Monday, Dec. 22, 1975
Crowded Little War
Like the Spanish Civil War of the 1930s, the Angolan civil war has become an arena of major-power rivalry. The Soviet Union has shipped large quantities of arms and supplies to the former Portuguese colony--everything from armored cars to electric generators--and giant Antonov 22s fly every day to Luanda, the capital of the Soviet-backed Popular Movement for the Liberation of Angola (M.P.L.A.). Some 3,000 Cubans have been fighting on the leftist side for weeks, and U.S. intelligence now says Havana has increased its force to something close to 5,000 men. In addition, U.S. officials believe Moscow may have 400 of its own advisers in Angola.
Washington claims that the U.S. has not matched the Russian effort, but the U.S. is nonetheless deeply involved--mainly in support of the National Front for the Liberation of Angola (F.N.L.A.), one of the two factions fighting the M.P.L.A. Since last summer, the U.S. has sent as much as $25 million worth of military supplies to Angola, Washington officials conceded last week, ranging from rockets and antitank weapons to rifles and mortars. Another $25 million has been allocated. U.S. aid is transmitted through Zaire, which has a 1,200-mile border with Angola.
Grabby, Pushy. Outsiders are helping both sides, and an American who says he represents Portuguese interests has advertised for American mercenaries in California. Last week Long Island's Newsday reported that the Congress of Racial Equality has also been trying to recruit black Viet Nam veterans to oppose the M.P.L.A.
"We [are] offering them a chance to fight in one just war for Black Africa," CORE Chairman Roy Innis told Newsday reporters. "I know the aggressive nature of the Soviets. They are grabby and pushy ... We are not mercenaries. We are Africans abroad. The Cubans, the Russians, the South Africans, the CIA--they are the mercenaries." Innis denied that his recruiting drive was being sponsored by the CIA, but the newspaper quoted unnamed intelligence sources as saying that, in fact, it was. Innis has ties with Uganda's President Idi Amin, who is opposed to the M.P.L.A., and he may also be trying to ingratiate himself with Amin.
Whatever the U.S. is now doing, the Russians seem to have started earlier with more, and the Soviet-backed force appears to be winning on all fronts.
At a NATO conference in Brussels last week, Secretary of State Henry Kissinger said the Soviet activity in Angola, which is plainly far outside Moscow's normal range of interests, was a threat to detente. Soviet domination of Angola was inadmissible, Kissinger said. The Russians, however, give their intervention precisely the opposite interpretation, professing surprise that the U.S. should care about a country so far away from its own borders.

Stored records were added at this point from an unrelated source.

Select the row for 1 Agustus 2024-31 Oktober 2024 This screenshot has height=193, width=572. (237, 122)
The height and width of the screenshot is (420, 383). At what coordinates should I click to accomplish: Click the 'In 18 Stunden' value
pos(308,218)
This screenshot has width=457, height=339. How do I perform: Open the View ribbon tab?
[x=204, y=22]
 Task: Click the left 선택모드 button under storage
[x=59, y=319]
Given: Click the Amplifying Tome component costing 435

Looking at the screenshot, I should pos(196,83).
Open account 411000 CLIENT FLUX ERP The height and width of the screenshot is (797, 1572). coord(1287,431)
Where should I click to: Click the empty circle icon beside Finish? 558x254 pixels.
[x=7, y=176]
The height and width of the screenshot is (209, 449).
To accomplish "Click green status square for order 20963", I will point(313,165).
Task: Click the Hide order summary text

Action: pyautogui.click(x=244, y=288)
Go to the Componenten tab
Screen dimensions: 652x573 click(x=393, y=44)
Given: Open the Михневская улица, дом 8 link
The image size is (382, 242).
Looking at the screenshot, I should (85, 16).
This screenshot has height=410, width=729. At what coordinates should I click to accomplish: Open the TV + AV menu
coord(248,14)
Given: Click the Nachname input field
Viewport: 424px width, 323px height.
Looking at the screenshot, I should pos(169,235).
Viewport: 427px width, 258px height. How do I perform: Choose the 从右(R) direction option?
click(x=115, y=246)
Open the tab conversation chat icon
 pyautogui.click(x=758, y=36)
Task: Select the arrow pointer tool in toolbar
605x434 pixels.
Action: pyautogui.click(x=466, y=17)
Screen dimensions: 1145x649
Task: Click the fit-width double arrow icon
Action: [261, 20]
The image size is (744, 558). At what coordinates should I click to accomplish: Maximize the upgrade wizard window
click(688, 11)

Still a third interpretation comes from Iowa Democrat Richard Clark, head of the African subcommittee of the Senate Foreign Relations Committee. Clark, who has talked with the leaders of a11 three Angolan factions, believes that they all have much the same goals and that the Russians may just be wasting their money in backing the M.P.L.A. "The history of Soviet intervention in Africa," says Clark, "is one of almost total failure. If the M.P.L.A. wins, the Soviets will be lucky if they can hang on for a year or two."